Figures S2–S5 in Supplementary Materials show the analysis results for Method 1 and Method 2 as gene networks. In conclusion, we plan to investigate the biological and chemical relations between the genes represented in the networks to enrich the exploratory methods hereby defined with additional information about the network dynamics. The construction of the equations for the dynamics of the gene networks of interest involves calibrating the model as the next step. In possession only of static data, such as those used in this study, this phase will require the development of efficient sensitivity analysis techniques, given the large number of genes potentially involved and the expected non-linear dynamics.
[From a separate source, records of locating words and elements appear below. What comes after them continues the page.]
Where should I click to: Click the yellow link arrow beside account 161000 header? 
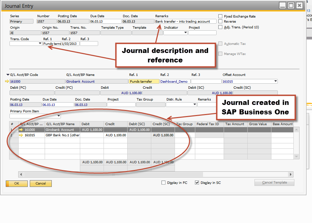(x=7, y=81)
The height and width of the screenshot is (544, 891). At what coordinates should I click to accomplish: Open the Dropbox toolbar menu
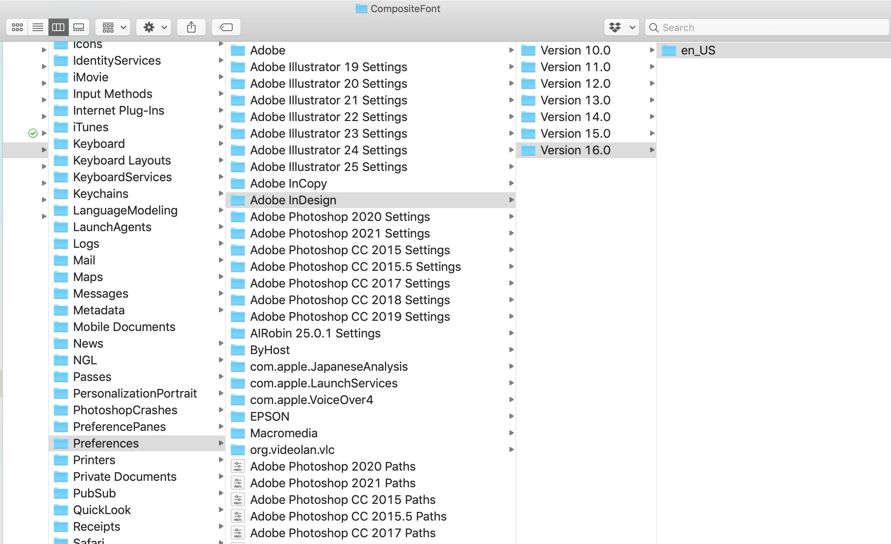(x=621, y=27)
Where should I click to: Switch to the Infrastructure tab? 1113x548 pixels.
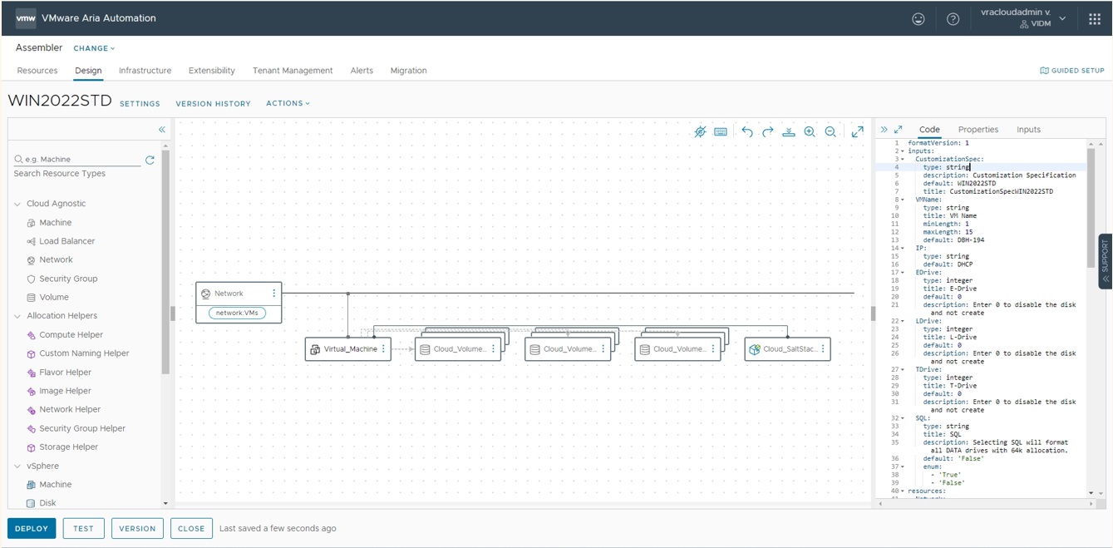(145, 71)
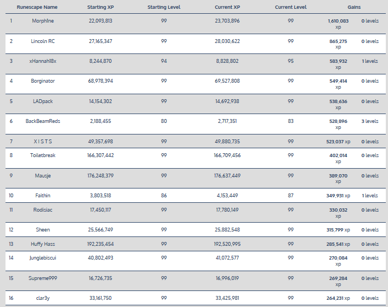The image size is (388, 307).
Task: Open BackBeamReds player name
Action: click(x=42, y=121)
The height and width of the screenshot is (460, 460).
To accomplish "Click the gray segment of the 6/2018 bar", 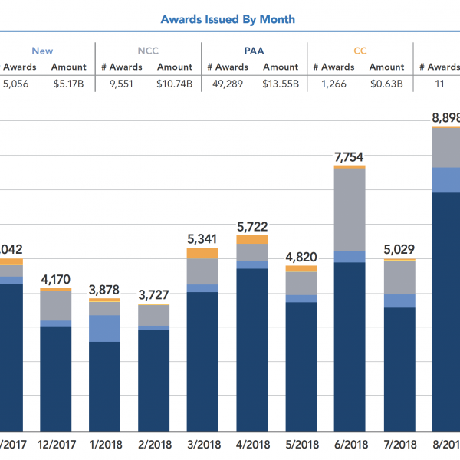I will (350, 209).
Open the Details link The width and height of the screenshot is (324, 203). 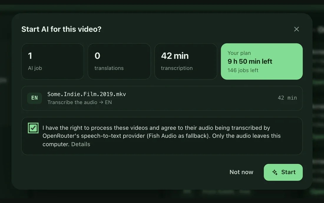click(x=81, y=144)
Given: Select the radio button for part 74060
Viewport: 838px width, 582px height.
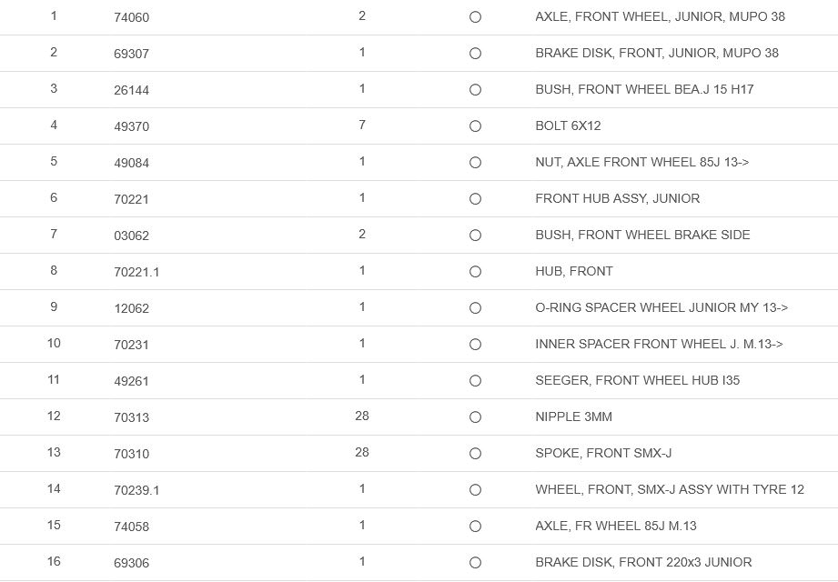Looking at the screenshot, I should 475,17.
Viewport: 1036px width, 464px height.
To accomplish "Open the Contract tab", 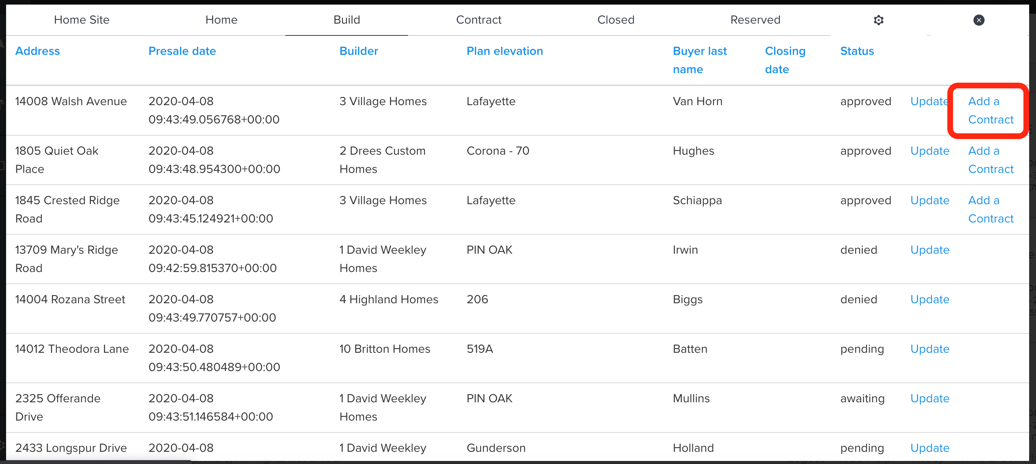I will (478, 20).
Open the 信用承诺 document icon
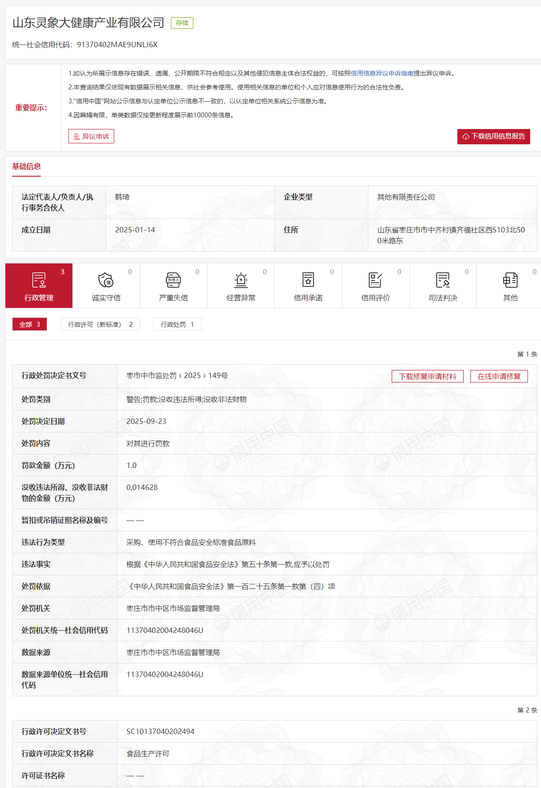Screen dimensions: 541x788 pyautogui.click(x=308, y=280)
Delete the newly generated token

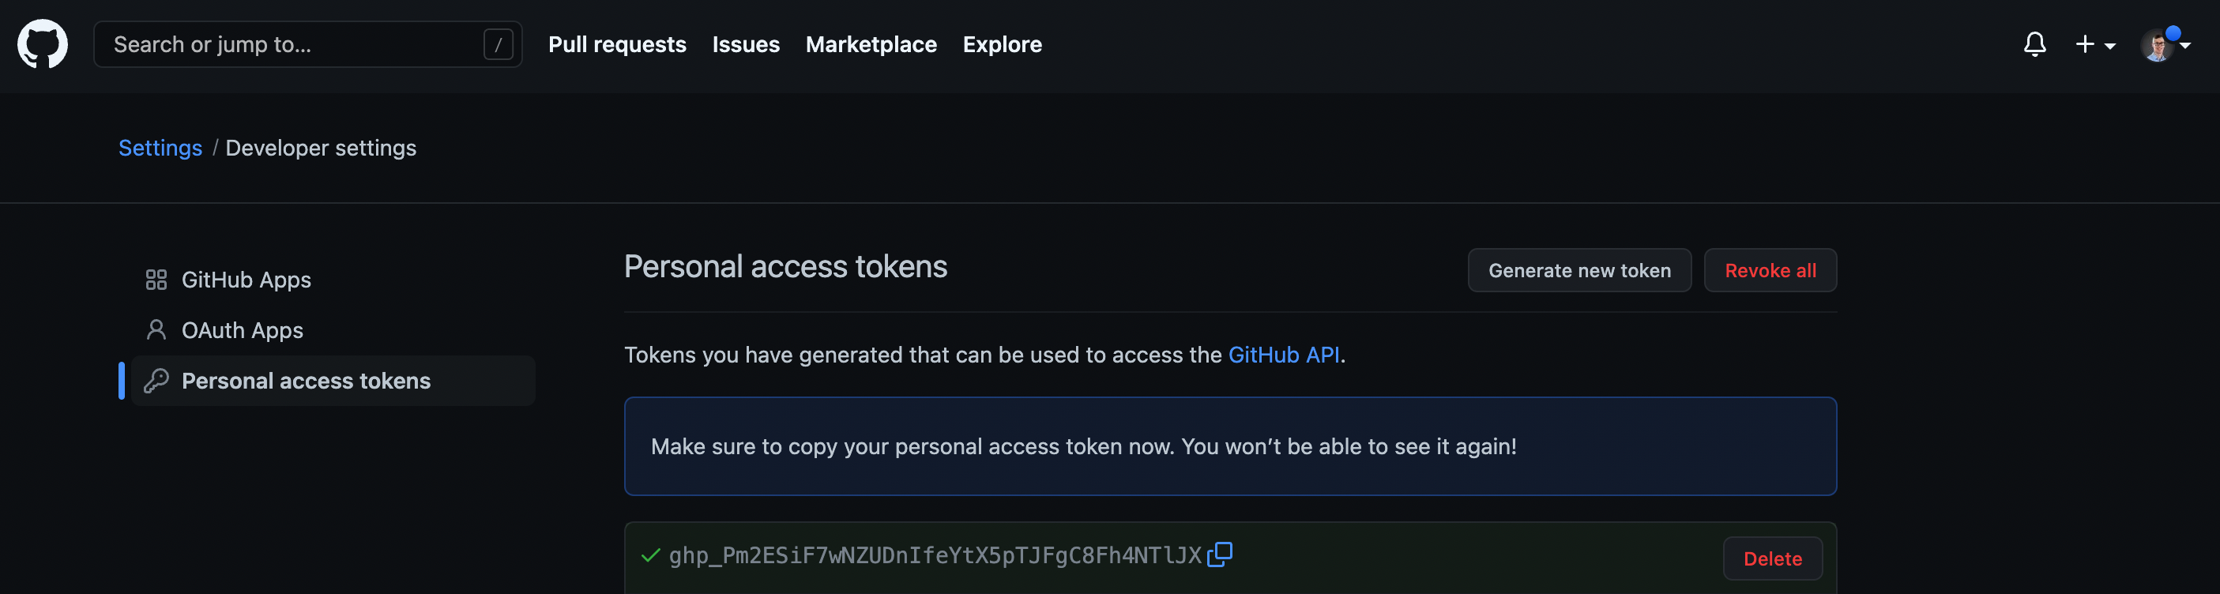[1772, 558]
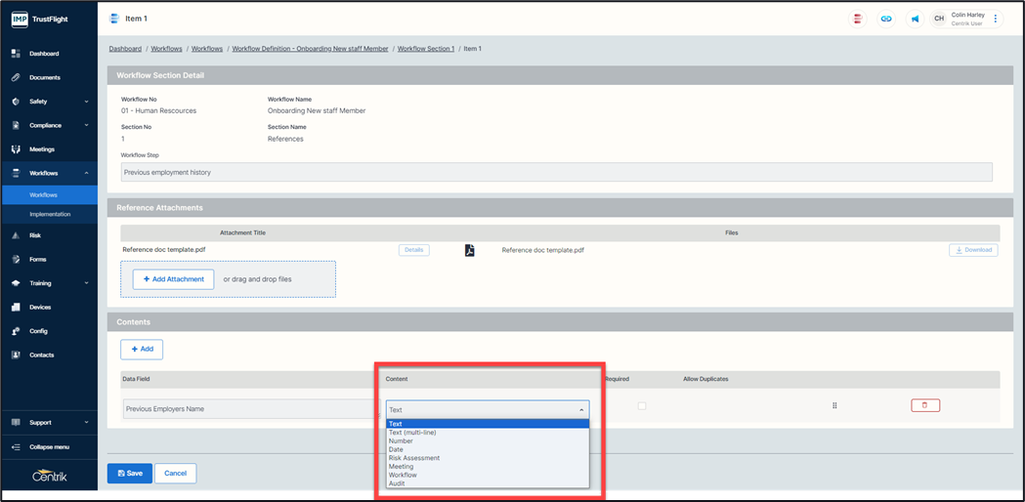Screen dimensions: 1025x502
Task: Click the Add Attachment button
Action: pyautogui.click(x=173, y=279)
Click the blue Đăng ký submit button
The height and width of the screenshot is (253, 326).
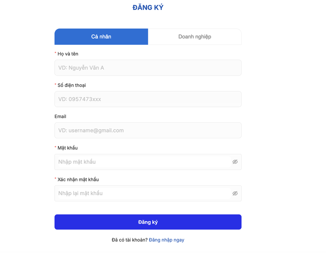(x=148, y=222)
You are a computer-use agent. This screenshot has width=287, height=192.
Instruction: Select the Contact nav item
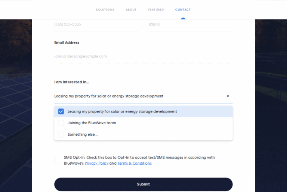click(183, 10)
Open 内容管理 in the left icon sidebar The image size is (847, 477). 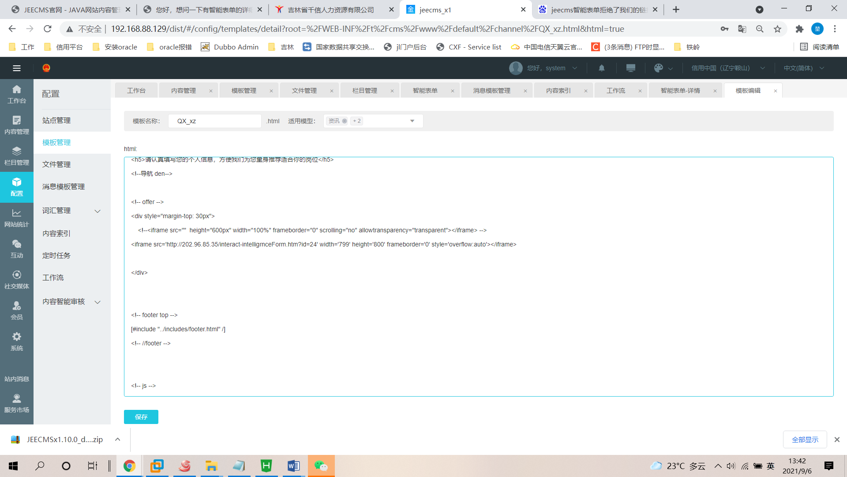coord(17,125)
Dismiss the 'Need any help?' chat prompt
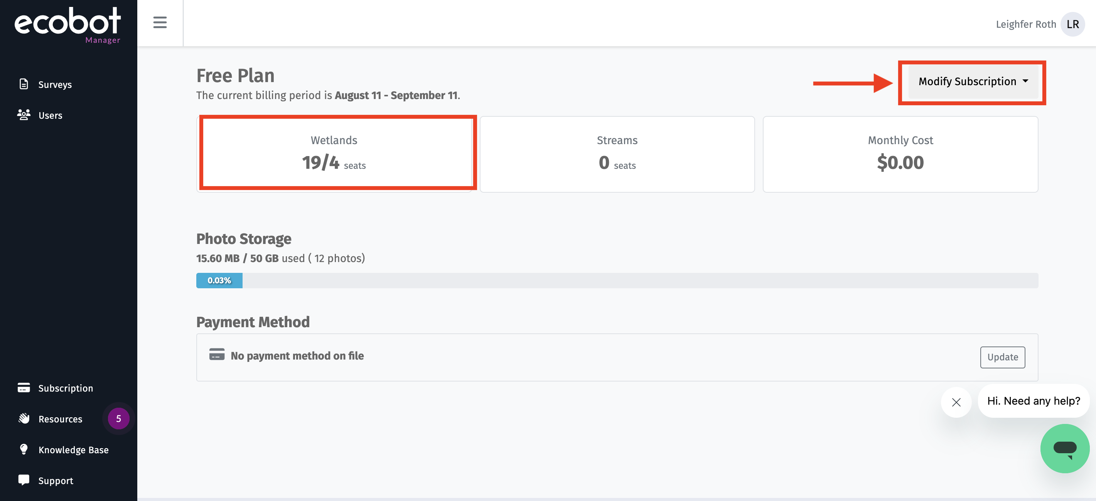1096x501 pixels. click(x=956, y=402)
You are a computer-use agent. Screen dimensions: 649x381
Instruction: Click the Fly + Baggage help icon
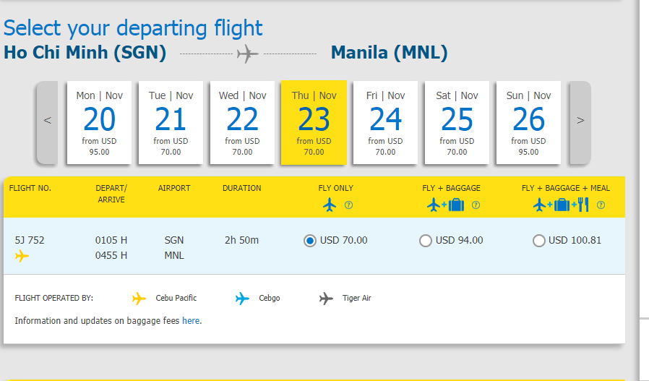476,205
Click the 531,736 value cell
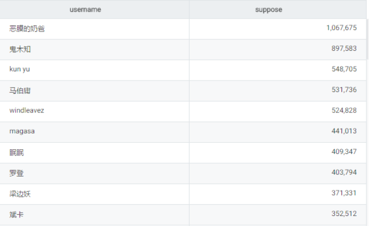The image size is (369, 226). click(x=344, y=91)
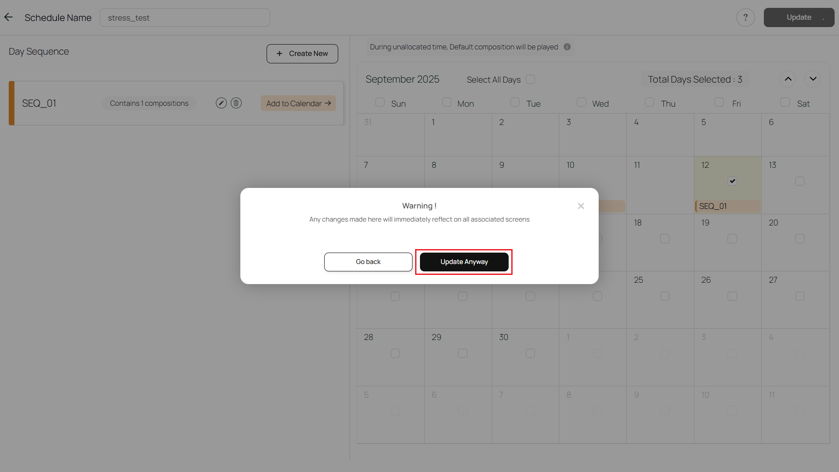Click the Schedule Name input field
The width and height of the screenshot is (839, 472).
point(184,18)
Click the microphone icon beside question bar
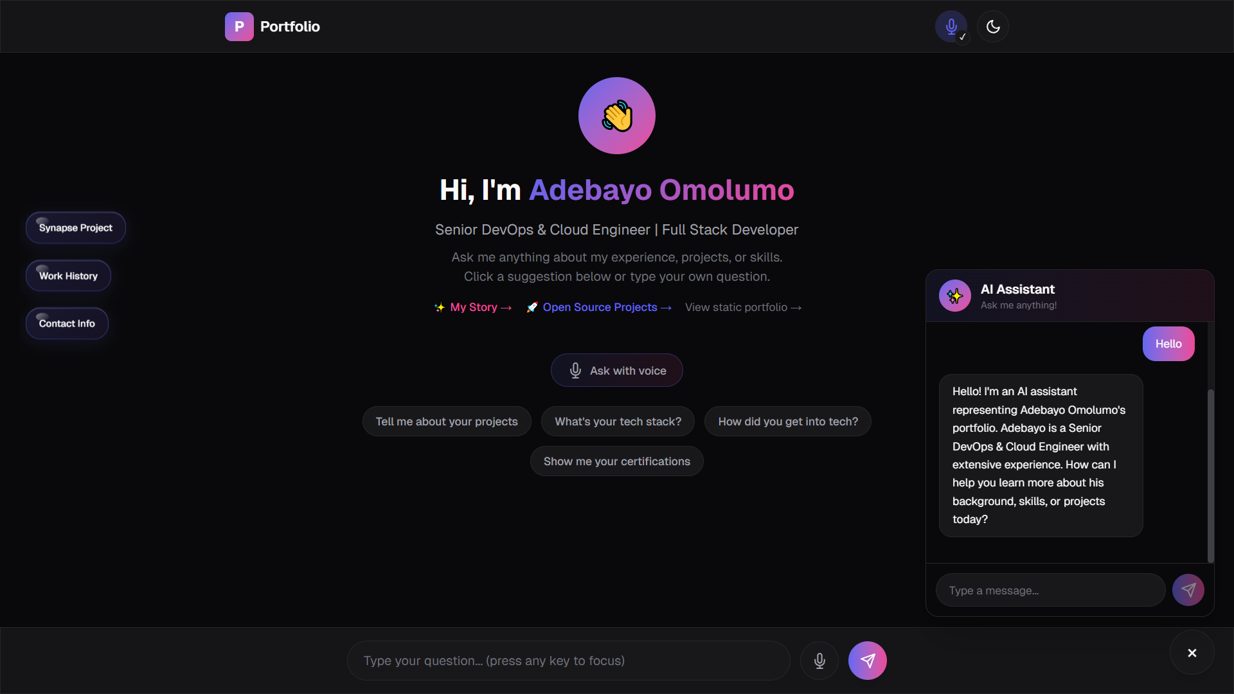The image size is (1234, 694). 819,661
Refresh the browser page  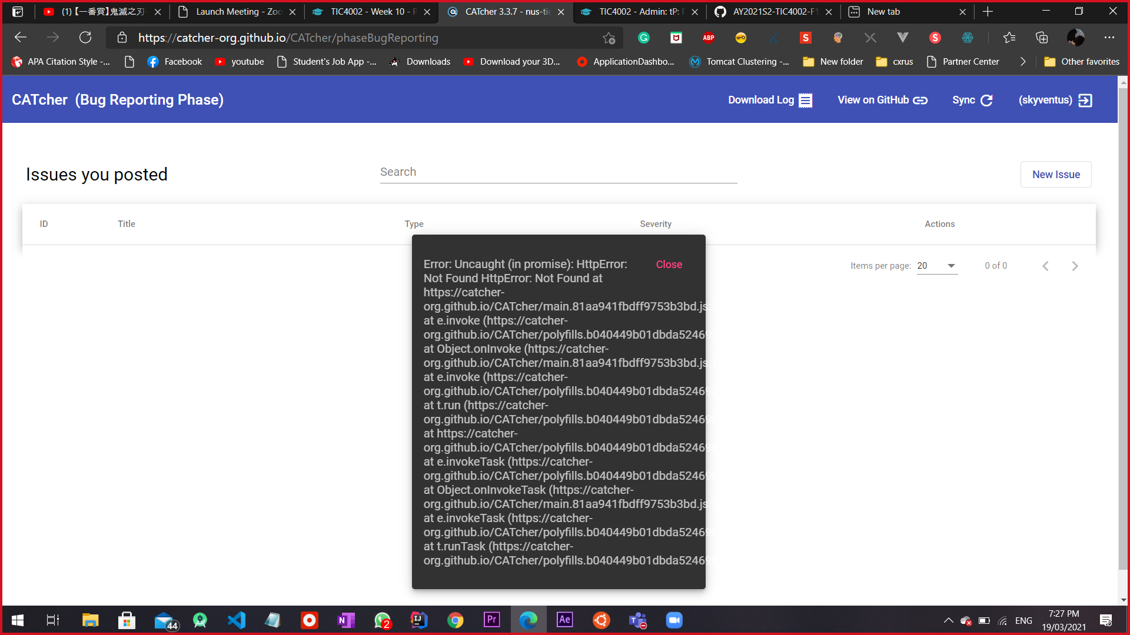coord(85,38)
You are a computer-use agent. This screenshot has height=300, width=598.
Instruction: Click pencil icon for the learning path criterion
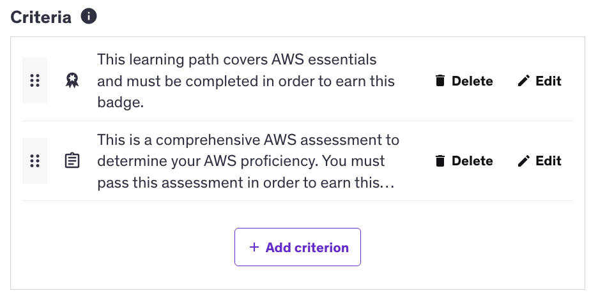524,81
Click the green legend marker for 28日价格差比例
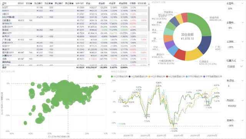246x139 pixels. (x=112, y=77)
In this regard, we plan to refine the numerical techniques for parameter sensitivity analysis, inference, and the dynamic simulation developed in [
66,
67,
68].
Another future research line to be further explored is the identification and the analysis of the DEGs responsive to both the case study under examination and known pharmacological treatments with TKI. In this direction, we preliminarily performed DEA to detect DEGs between two groups: control considered as the untreated group (two replicates) and the treatment group referred to as TKI-expressing samples (two replicates). In order to discard background noise, only genes with an intra-group standard deviation <0.3 and distance between the group means >0.5 were considered. Differential expression analysis was conducted on log2-transformed gene expressions using the Bioconductor/R package
limma (Version 3.12). Both the empirical Bayes correction on the variances and the multi-testing Bonferroni–Hochberg correction on
p-values were selected. Therefore, genes with an adjusted
p-value < 0.05 and |log2FoldChange|> 0.1 were considered to be differentially expressed. Based on these criteria, 568 genes have been selected as DEGs: 310 were up-regulated, and 258 were down-regulated. Among them, we have identified 61 transcription factors, of which 25 are down-regulated, and 36 are up-regulated (see
Figure 16). The top five down-regulated TFs are GATA3, RUNX3, HES1, TBX4, and FOSL1, while the top five up-regulated are NPAS4, FOXN4, HOXA2, PURG, and ZNF540. Then, we selected only the DEGs that occurred in both selections stemming from DEA. The results are represented in
Figure 17 and are split between up-regulated and down-regulated genes.